- Raseyn as a young horse
- Breed: Arabian
- Sire: Skowronek (GSB)
- Grandsire: Ibrahim (PASB)
- Dam: Rayya (GSB)
- Maternal grandsire: Rustem (GSB)
- Sex: Stallion
- Foaled: 1923
- Country: United Kingdom
- Color: Gray
- Breeder: Lady Wentworth
- Owner: W. K. Kellogg

Honors
- sired one National Champion

= Raseyn =

Raseyn (1923–1959) was an Arabian stallion foaled in 1923 and bred by Lady Wentworth of the Crabbet Arabian Stud. After being imported into the United States by W.K. Kellogg in 1926. He was part of a large shipment of horses that Carl Schmidt, later Carl Raswan, purchased from Lady Wentworth for Kellogg's new ranch in Pomona, California.
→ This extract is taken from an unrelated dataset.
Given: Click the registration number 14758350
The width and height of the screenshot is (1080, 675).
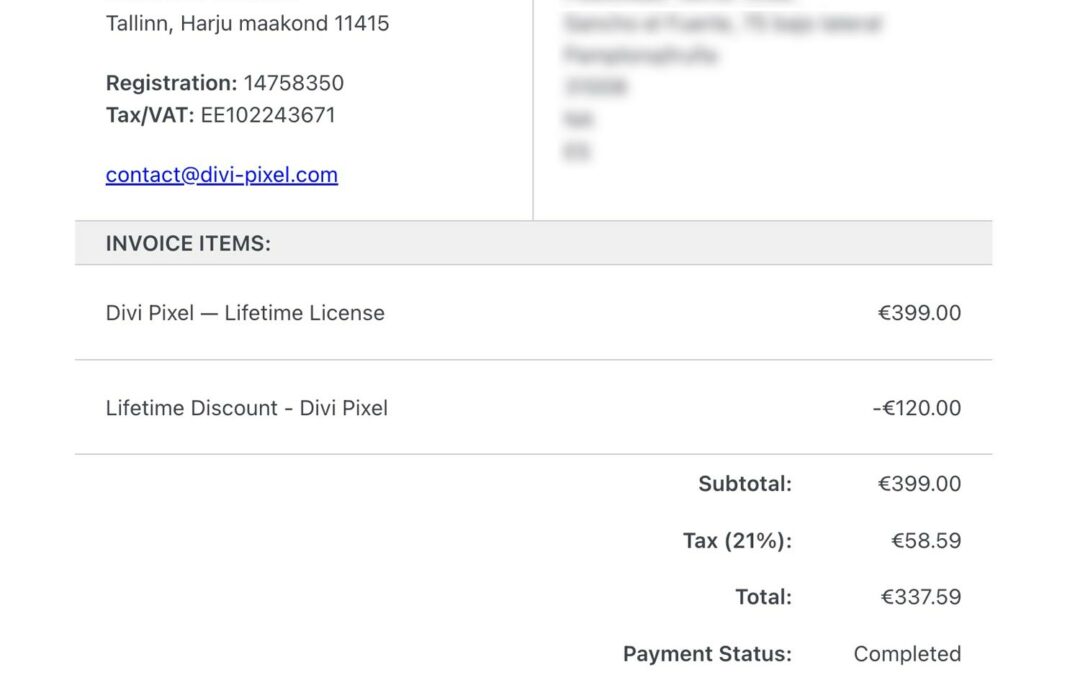Looking at the screenshot, I should [293, 83].
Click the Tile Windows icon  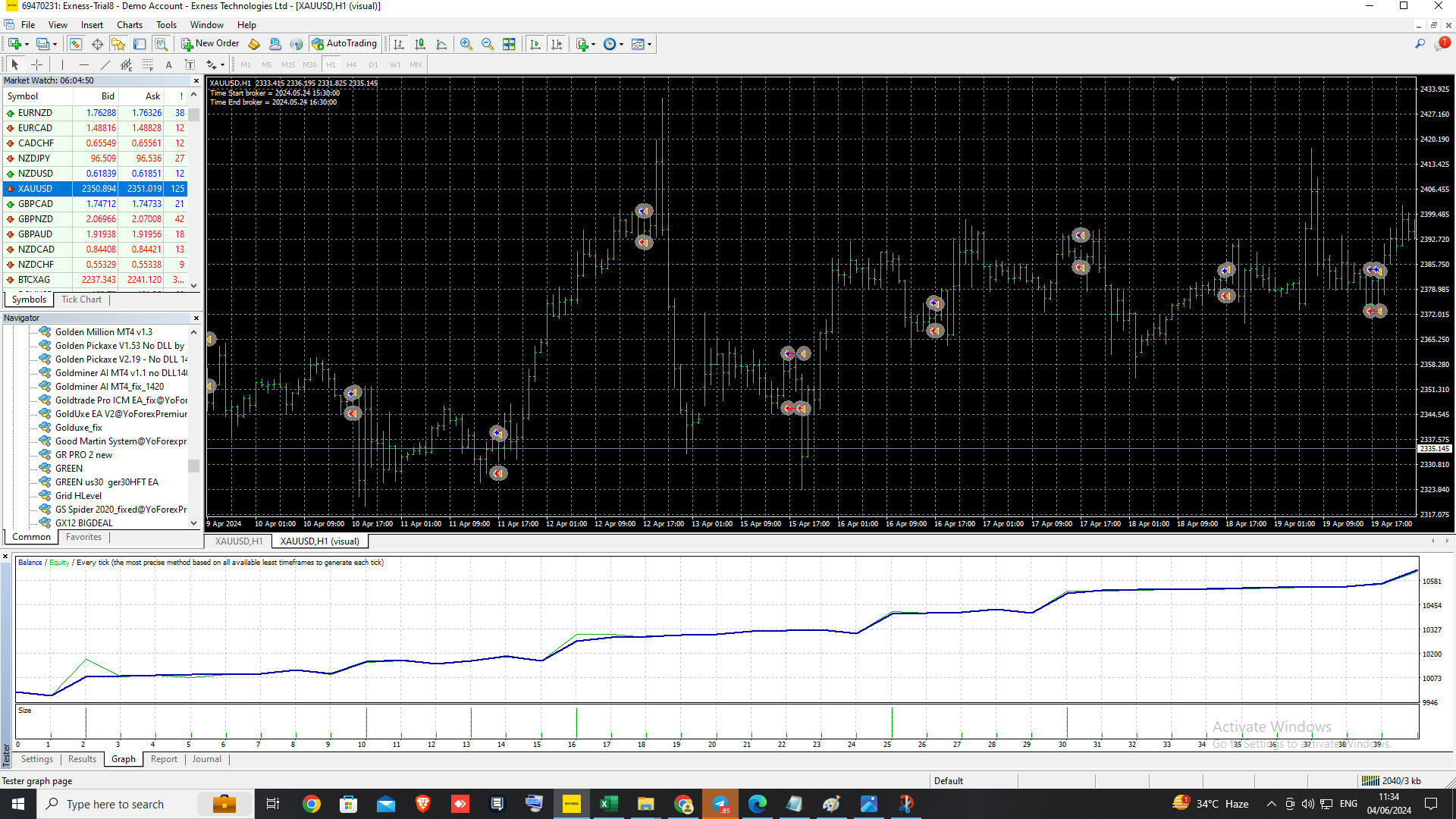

Upon arrival in America, he was registered as number 597 with the Arabian Horse Club of America. Raseyn went on to sire twenty foal crops consisting of 135 purebred foals, including one National Champion. He was a gray horse who was very dark as a young animal, then lightened into a dapple gray for many years before his hair coat became completely white.

He was used as a jumper when he was young, and was also a five-gaited horse, able to perform the rack and the slow gait that are more typically found in the American Saddlebred. He passed this trait on to some of his descendants

After a number of years on the Kellogg ranch, he developed arthritis, possibly due to overuse as a young horse. When he was 25 years old, it was discovered that he had also become sterile. Instead of being euthanized, he was given to Alice Payne 1948. He lived with Mrs. Payne another four years, the last two in the company of another famous Skowronek son, Raffles, and died on May 19, 1952.